My suggestion...since most high school gyms don't feature Madison Square Garden quality lighting...
For starters, acknowledge the first quarter is to help you shoot effectively over the remaining three.

Initially set your ISO at 4800, and SS at 640/700 on shutter preferred. Point the camera at your nephew's face, and see what f-stop your camera determines. If you get a underexposure warning, then up your ISO until you're at least at f2.8. At this point I throw my camera into manual at these readings. This is your baseline.

Shoot several shots, and then determine if you need to adjust. SS 640 will generally stop most action at the high school level. If you think you need more speed just remember for every addition in speed you will need to have a subtraction in f-stop. I have no idea how "noisy" your camera is, so I'm giving you what I'd do if you pulled my Nikon from my hands, and replaced it with yours.

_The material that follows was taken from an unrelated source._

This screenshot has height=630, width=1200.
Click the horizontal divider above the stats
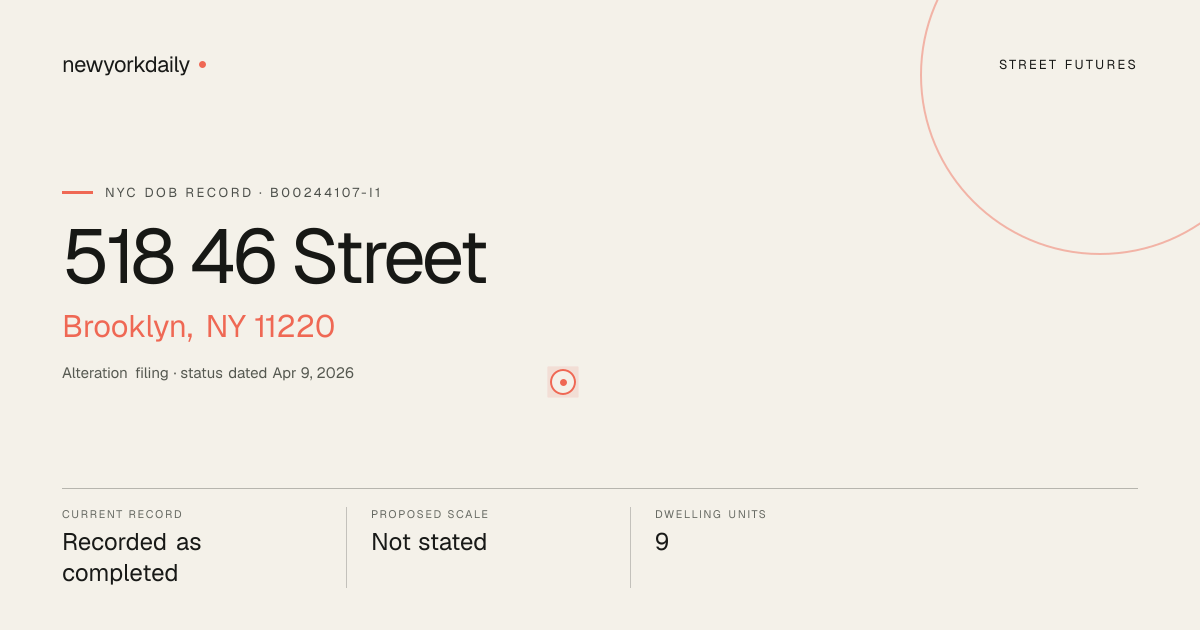tap(600, 488)
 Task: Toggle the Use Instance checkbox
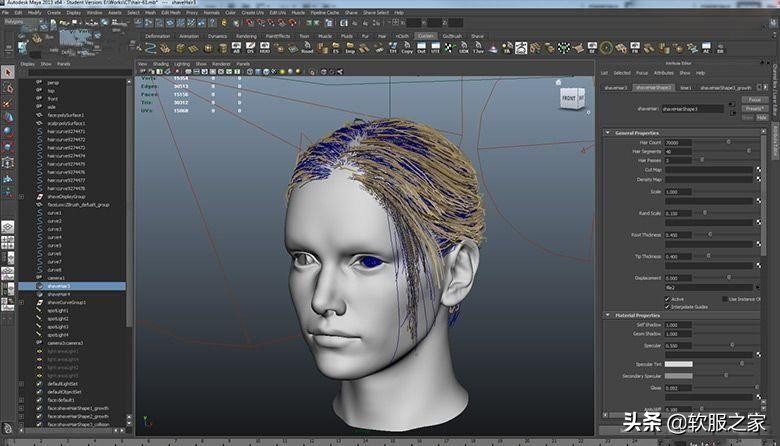tap(723, 298)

The 70-200 is a great lens, but can get a little unwieldy in a cramped gyms. I usually have one on a body, but I'll also have a 50mm on another. As a pup sports shooter I was continually admonished by my editor with the following words of wisdom: "IF you think you are too close, get a little closer."

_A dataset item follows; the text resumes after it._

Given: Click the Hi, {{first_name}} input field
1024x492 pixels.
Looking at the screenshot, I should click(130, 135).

So, I tend to camp out underneath, or around the basket. The 50 is used when action is next to me, and the 70-200 when it's at the the other end.

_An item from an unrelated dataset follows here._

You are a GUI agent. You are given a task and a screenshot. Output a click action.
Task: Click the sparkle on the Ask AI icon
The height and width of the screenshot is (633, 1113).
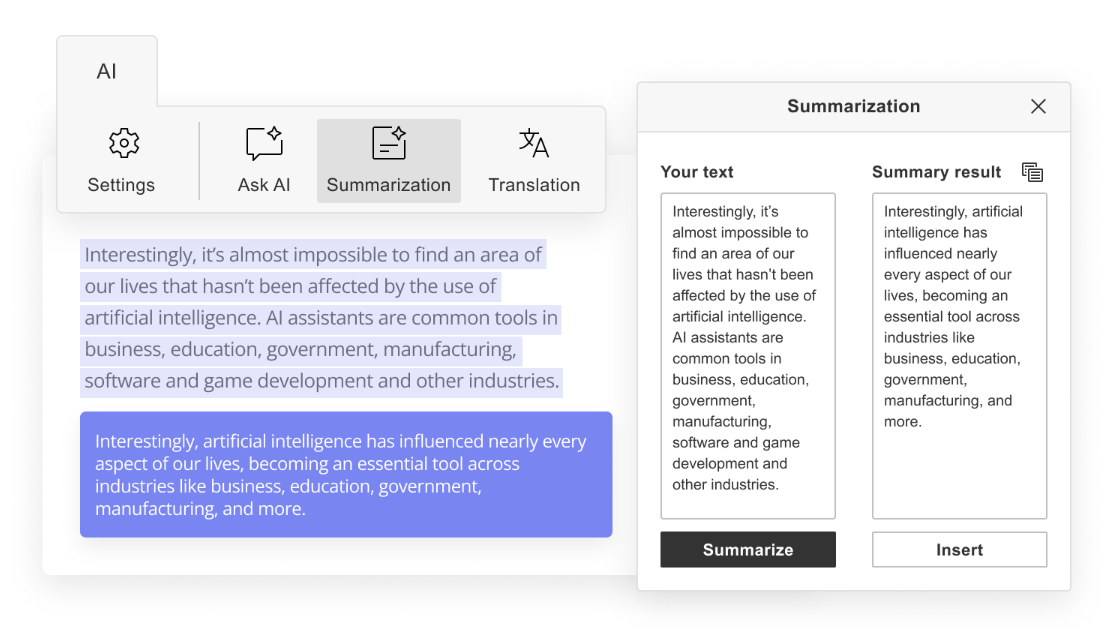click(277, 132)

For autofocus I use AF-continuous and the 9 setting. Again, you will need to experiment. I'm so old I still sometimes turn off the autofocus and go manual. It's fun, but not for everyone. And, honestly my kill rate isn't as good as when using autofocus.

One more hint...for the first game, instead of "spray and pray," concentrate on your nephew (maybe not too obviously) and develop a knack for tracking his movement. If he gets subbed, zero in on one of the bigs around the basket and follow them.

Although the best action shots almost always have a big orange ball somewhere in the frame, consider shooting reactions, and scenes around the bench. If I'm shooting an unfamiliar team I'll angle across the court from the bench and focus on the coach. Some are extremely animated. Also, your nehpew's coach might appreciate a print of him "in action."

Since I brought up the 50mm, below are some shots with one from last night. The publication requested B&W. Nikon D7200/D750--Nikkor 50 f1.4--SS 640--ISO 6400.

Most importantly, have fun!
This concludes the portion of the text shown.